INSTRUCTIONS FOR THE TASK
How many lines in this data contain the string "Given"? Reply with the number only.

Dataset entries
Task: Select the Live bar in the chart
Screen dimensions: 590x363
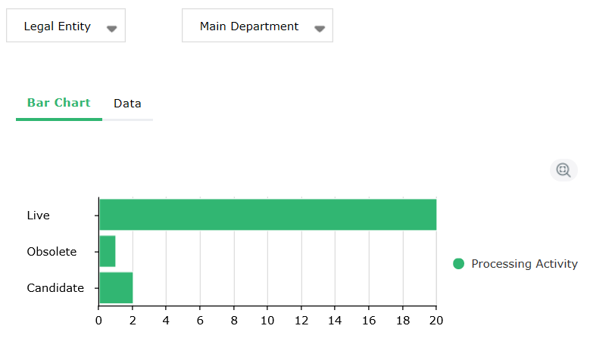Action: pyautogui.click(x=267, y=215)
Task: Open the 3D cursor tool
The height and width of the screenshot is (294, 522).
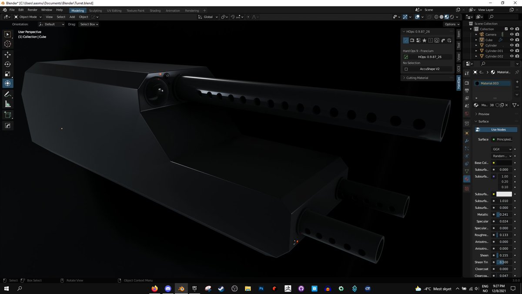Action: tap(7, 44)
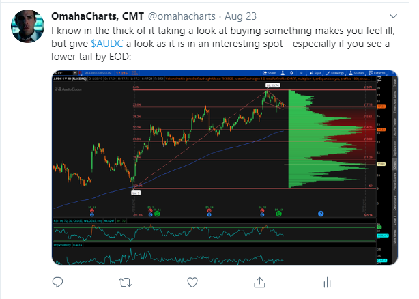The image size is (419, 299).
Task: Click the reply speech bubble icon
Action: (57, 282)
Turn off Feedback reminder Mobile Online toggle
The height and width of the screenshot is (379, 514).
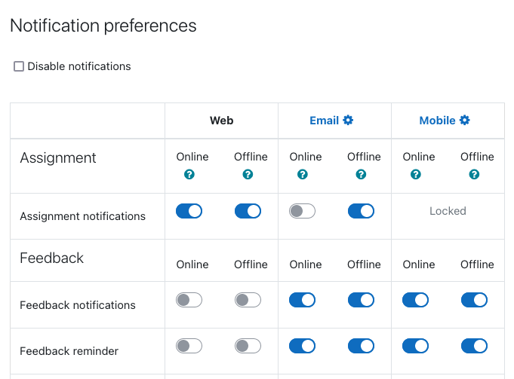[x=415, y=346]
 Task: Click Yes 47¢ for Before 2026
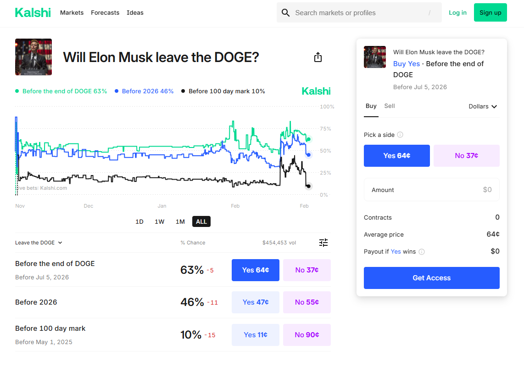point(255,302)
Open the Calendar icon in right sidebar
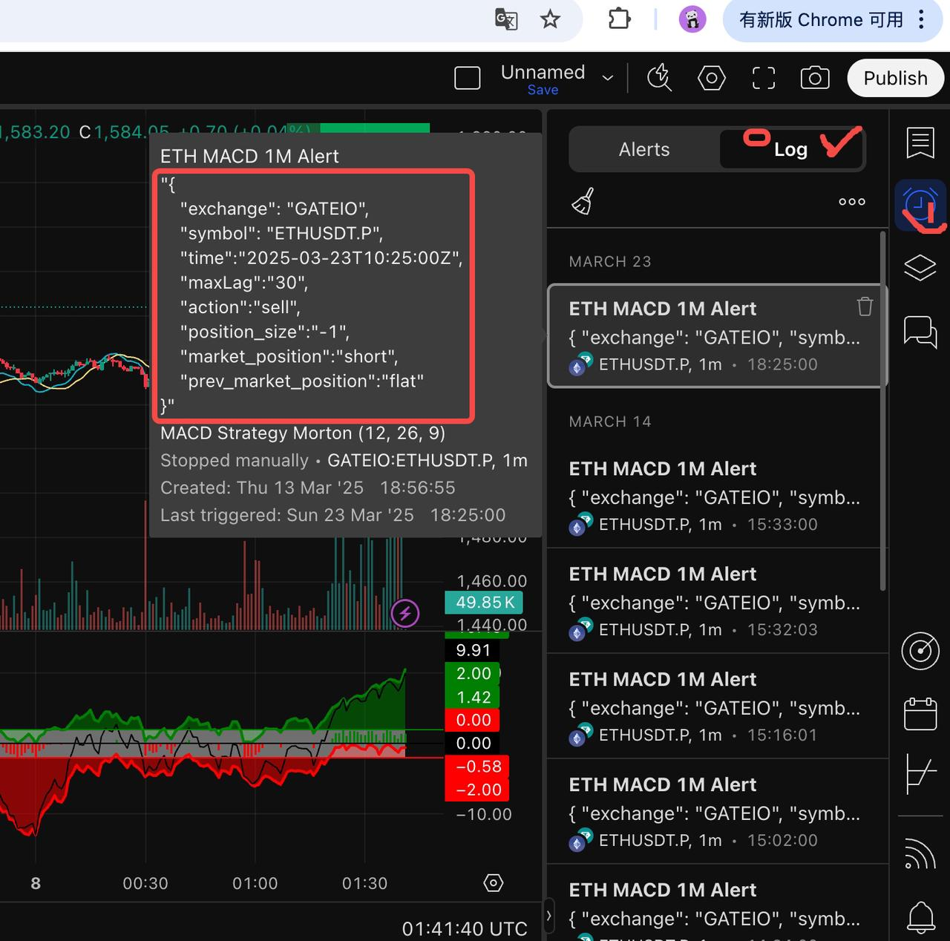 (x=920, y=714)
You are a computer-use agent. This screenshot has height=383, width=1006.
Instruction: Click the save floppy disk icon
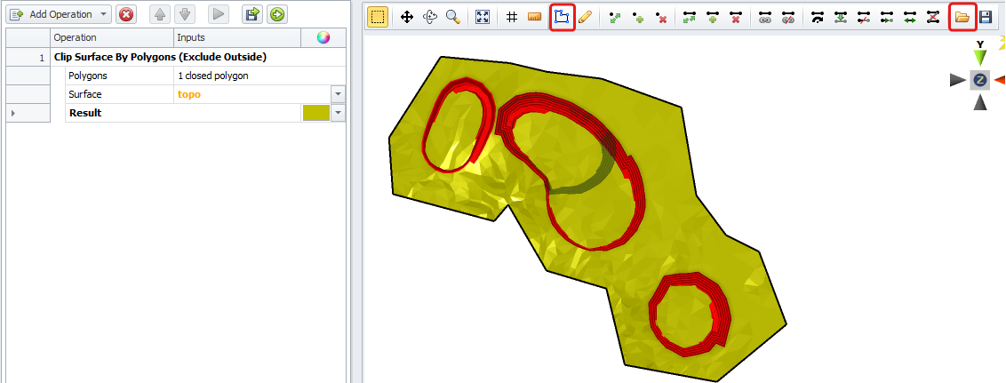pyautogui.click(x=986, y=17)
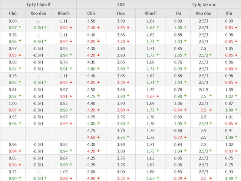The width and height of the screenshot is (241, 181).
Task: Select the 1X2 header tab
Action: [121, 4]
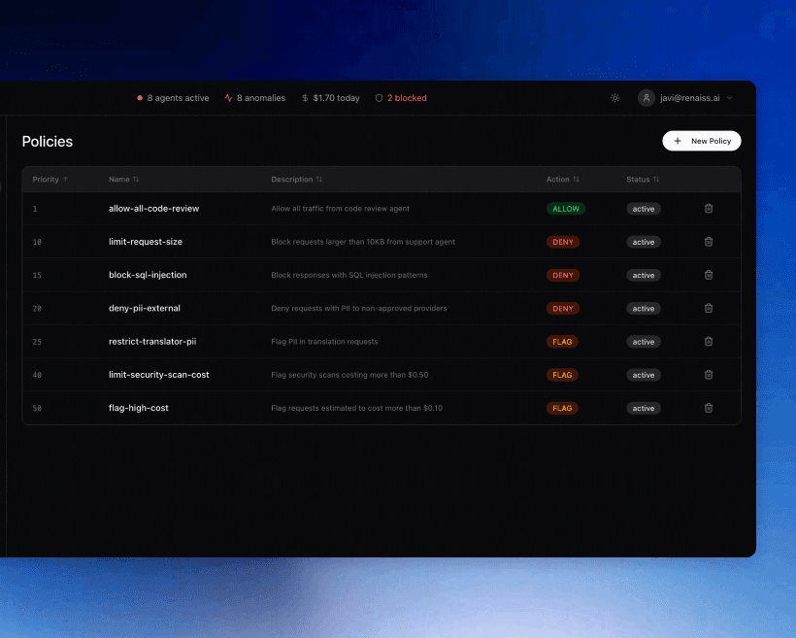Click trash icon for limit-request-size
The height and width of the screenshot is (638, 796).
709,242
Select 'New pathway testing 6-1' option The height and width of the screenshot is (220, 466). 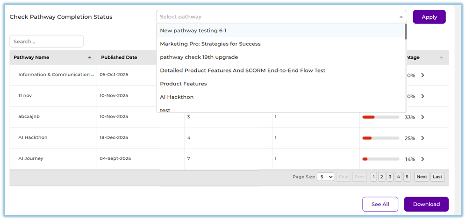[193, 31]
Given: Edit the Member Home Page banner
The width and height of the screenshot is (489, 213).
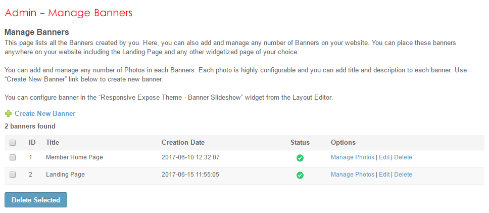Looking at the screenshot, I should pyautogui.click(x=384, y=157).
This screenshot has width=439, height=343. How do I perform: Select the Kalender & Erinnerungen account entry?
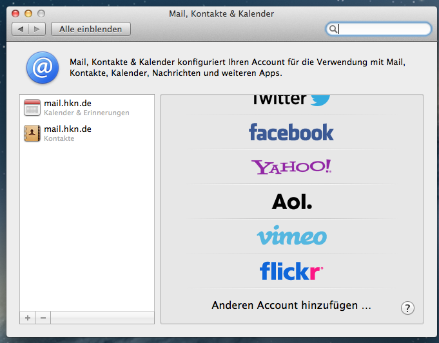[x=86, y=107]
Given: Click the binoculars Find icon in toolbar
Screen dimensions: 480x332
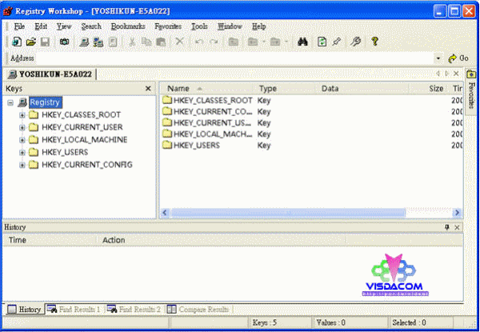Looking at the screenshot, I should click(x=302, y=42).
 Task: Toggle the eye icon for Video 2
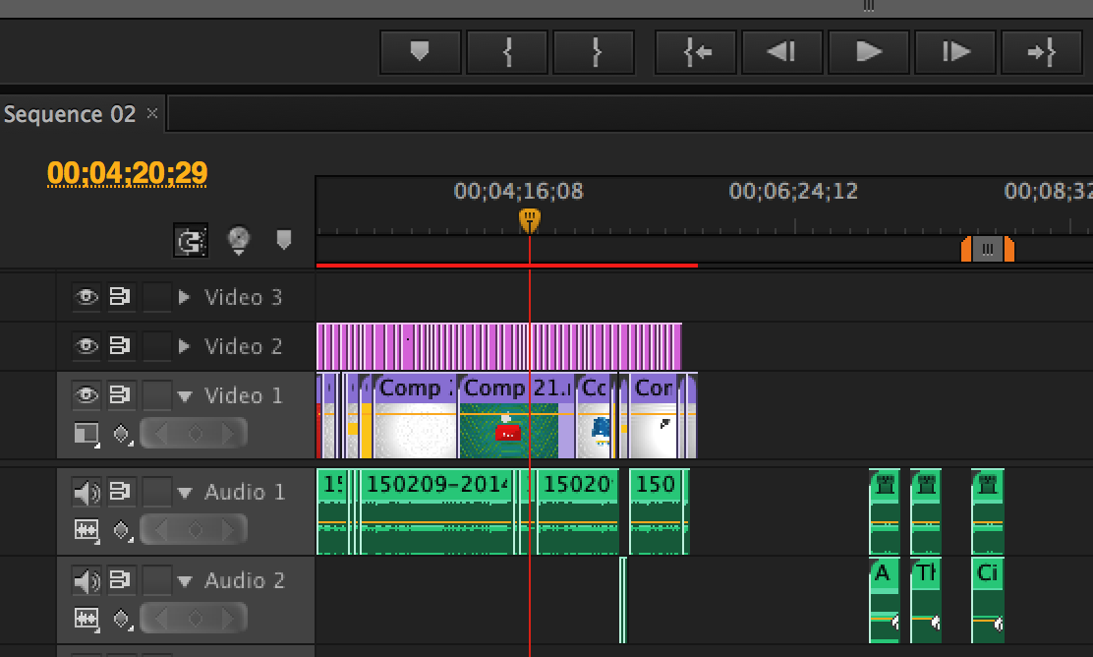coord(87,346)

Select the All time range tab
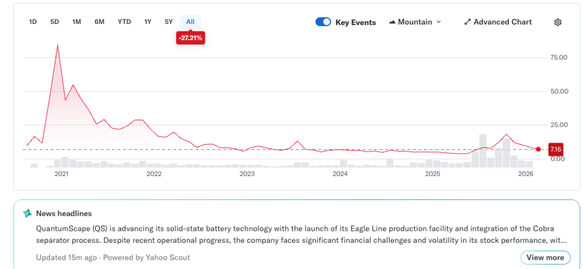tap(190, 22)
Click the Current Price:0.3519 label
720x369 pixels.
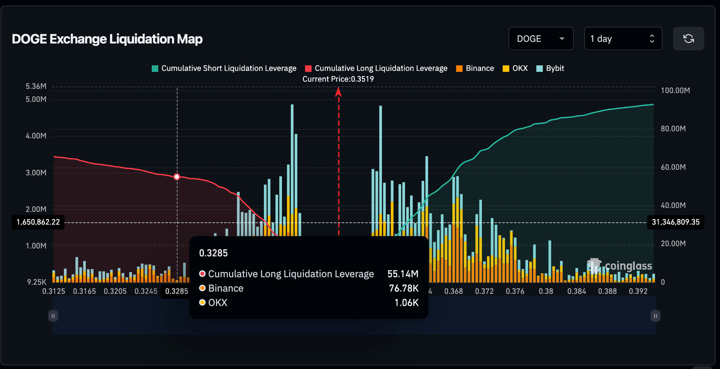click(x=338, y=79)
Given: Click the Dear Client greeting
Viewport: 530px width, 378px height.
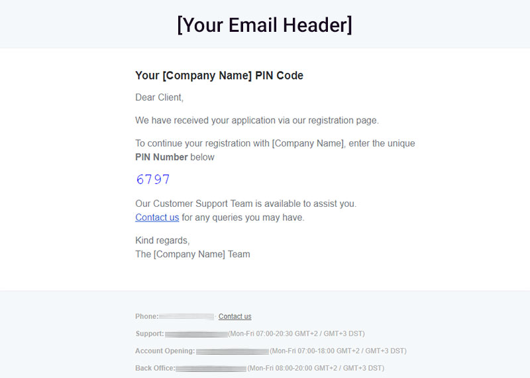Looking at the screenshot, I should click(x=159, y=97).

TASK RESPONSE
3